• **WHAT YOU NEED TO DO**:
Starting with the line that contains "Where should I", give again exactly and only each line through the end of the records; include the last line and exclude pictures.

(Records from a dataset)
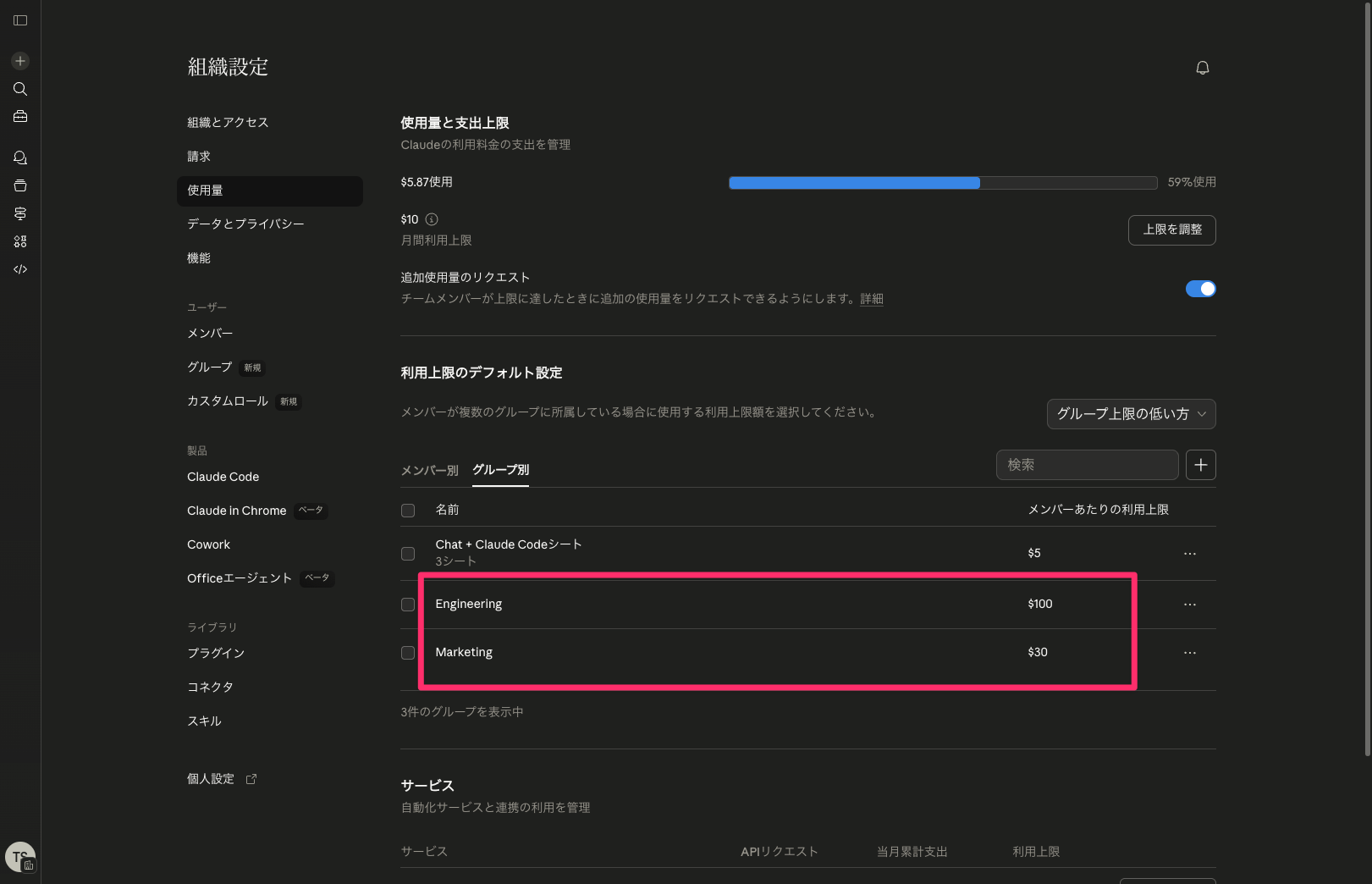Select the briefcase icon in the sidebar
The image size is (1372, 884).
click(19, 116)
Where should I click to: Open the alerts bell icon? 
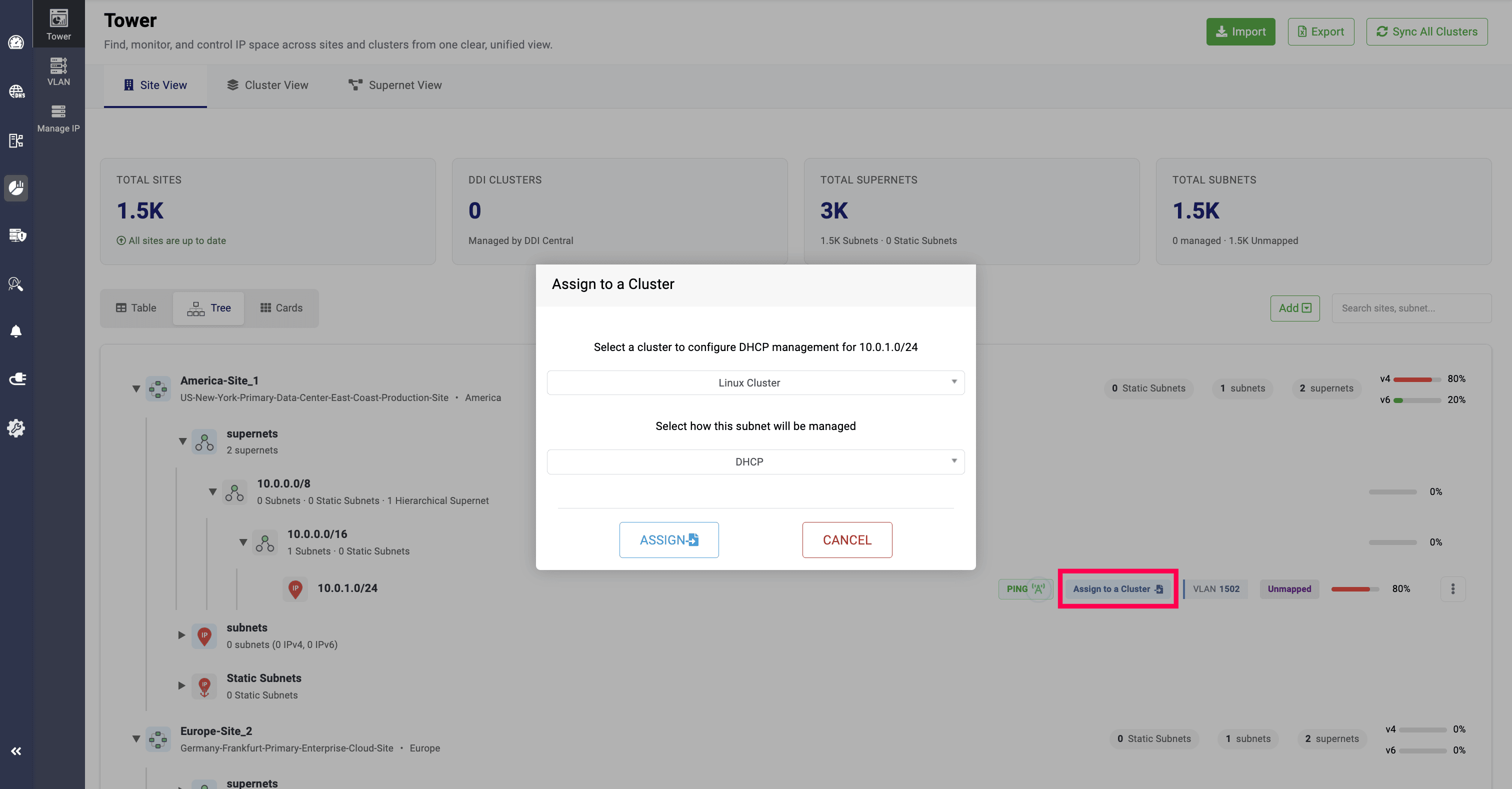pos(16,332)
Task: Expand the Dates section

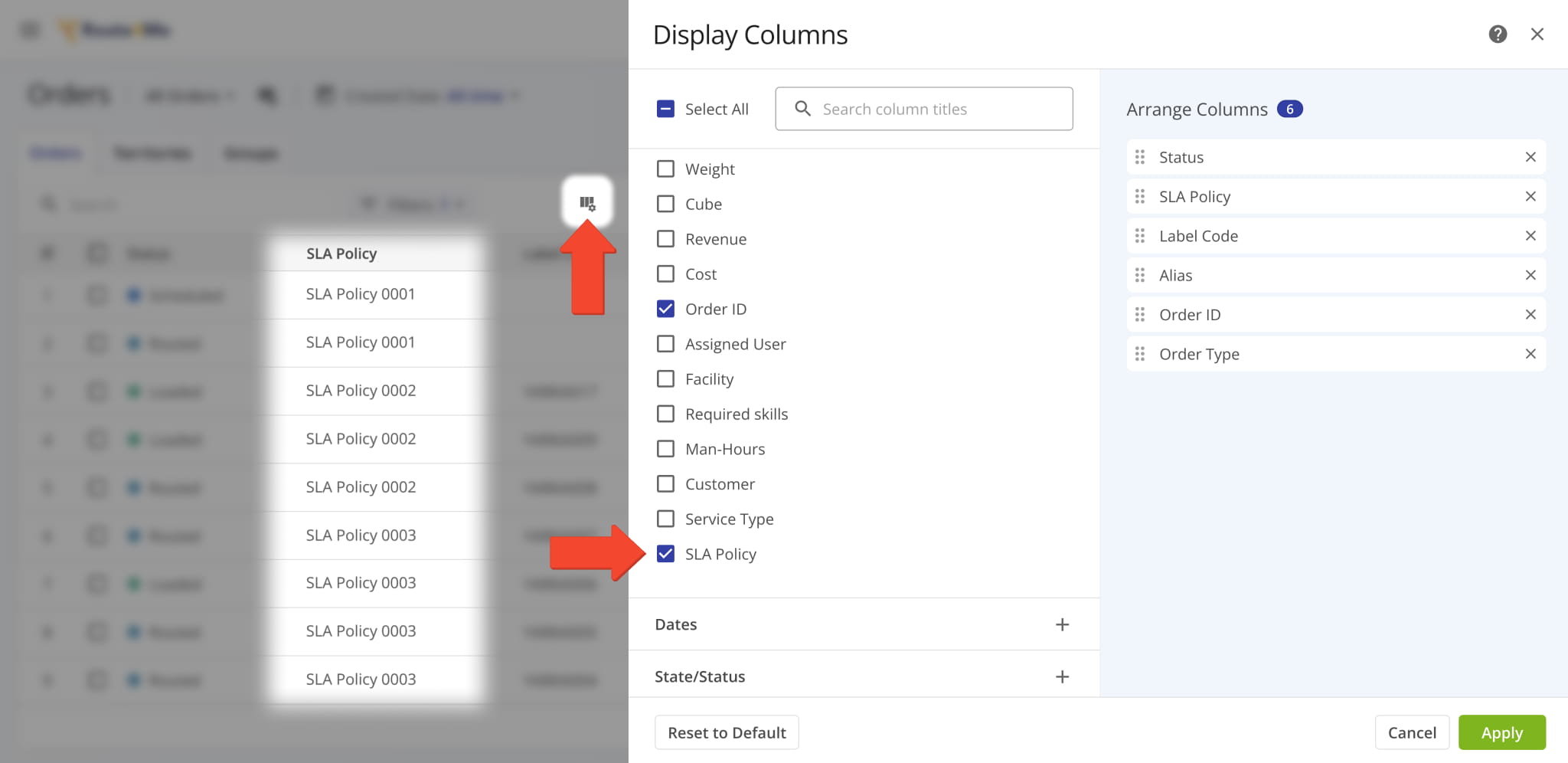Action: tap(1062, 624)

• **RESPONSE AREA**:
Where should I click to: Open the alerts bell icon? 
pos(16,332)
Task: Expand the Dates section

Action: tap(1062, 624)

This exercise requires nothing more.